この悪党がちんぴらを使ってジャネット・リーを監禁、薬漬けにしてヘストンをはめるところなどは緊迫感があってかなり見せる。ただ、あそこまで追い込んだのに、最後はちょっと間抜け。
ちんぴらの親玉のカツラとか、へんなギャグが挟まって、全体的になんとなく騒々しいけど、メキシコが舞台だからラテン的で、これでもいいのかもしれない。広角レンズ(?)を使ったりして空間が歪な感じだったりして、全体的に白黒の画面も相まって禍々しい感じがすばらしいと思う。最後にオーソン・ウェルズのかつての愛人のマレーネ・ディートリヒが「彼は凄い男だった」と言うんだけど、これはウェルズ本人のことを言っているのだと思わせる。現在の目で見ても傑作だと思う。
----- 11/22、17:00加筆 ----
たしかに傑作だと思うけど、「第三の男」と比べると、映画としてのレベルは「第三の男」のほうが段違いに上です。たしかに「第三の男」でのオーソン・ウェルズがやったハリー・ライムという悪党はその具体的な悪党ぶりが今ひとつはっきり出てこない。誰かを殺すわけじゃないし、ただの闇商売をやってるだけだ。むろんその結果として人が死ぬことはあっても。こちらのウェルズは人を殺すし、これまでも無実の人間を死刑にしているらしい。でも最後に彼が捕まえた一見無実の男は、冒頭を見直すと、どうやら真犯人なのかもしれない。

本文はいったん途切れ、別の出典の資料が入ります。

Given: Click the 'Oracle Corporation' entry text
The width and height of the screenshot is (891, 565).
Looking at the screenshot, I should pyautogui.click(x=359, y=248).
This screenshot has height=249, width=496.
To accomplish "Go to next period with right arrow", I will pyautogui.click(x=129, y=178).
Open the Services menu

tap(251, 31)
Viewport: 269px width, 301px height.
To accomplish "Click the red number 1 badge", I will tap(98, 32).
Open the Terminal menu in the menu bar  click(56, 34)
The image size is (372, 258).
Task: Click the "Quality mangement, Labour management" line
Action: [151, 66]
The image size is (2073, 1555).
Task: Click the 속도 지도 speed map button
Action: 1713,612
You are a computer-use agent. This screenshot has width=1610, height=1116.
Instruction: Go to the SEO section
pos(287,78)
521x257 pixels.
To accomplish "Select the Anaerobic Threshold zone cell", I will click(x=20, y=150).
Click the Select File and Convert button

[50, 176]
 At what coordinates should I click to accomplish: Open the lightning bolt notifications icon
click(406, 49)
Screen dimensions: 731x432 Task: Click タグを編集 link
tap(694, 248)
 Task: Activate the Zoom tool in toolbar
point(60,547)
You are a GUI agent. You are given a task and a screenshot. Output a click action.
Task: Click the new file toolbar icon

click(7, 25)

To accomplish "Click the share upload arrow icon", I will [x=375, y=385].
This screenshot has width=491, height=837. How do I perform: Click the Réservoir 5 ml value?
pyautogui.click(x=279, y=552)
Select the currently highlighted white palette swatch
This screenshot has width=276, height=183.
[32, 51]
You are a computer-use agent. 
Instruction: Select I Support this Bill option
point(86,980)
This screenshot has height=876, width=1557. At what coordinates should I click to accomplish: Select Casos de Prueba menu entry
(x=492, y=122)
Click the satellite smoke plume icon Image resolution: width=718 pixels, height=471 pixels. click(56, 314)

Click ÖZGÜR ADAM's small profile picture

「第三の男」のヒロインでウェルズの元愛人のアリダ・ヴァリと、ここで同じくウェルズの元愛人のマレーネ・ディートリヒを比べても、女優としてはディートリヒのほうがはるかに大物で有名だけど、映画の中での役としてはアリダ・ヴァリのほうがはるかに魅力的だし、こちらの映画でのディートリヒは、なんかいてもいなくても構わないような、最後の台詞だけのために出ているような、そんな感じがする。
映画全体の雰囲気もメキシコとアメリカの国境沿いの町と、終戦直後の占領下のウィーンでは、やっぱり後者の方が圧倒的だと思う。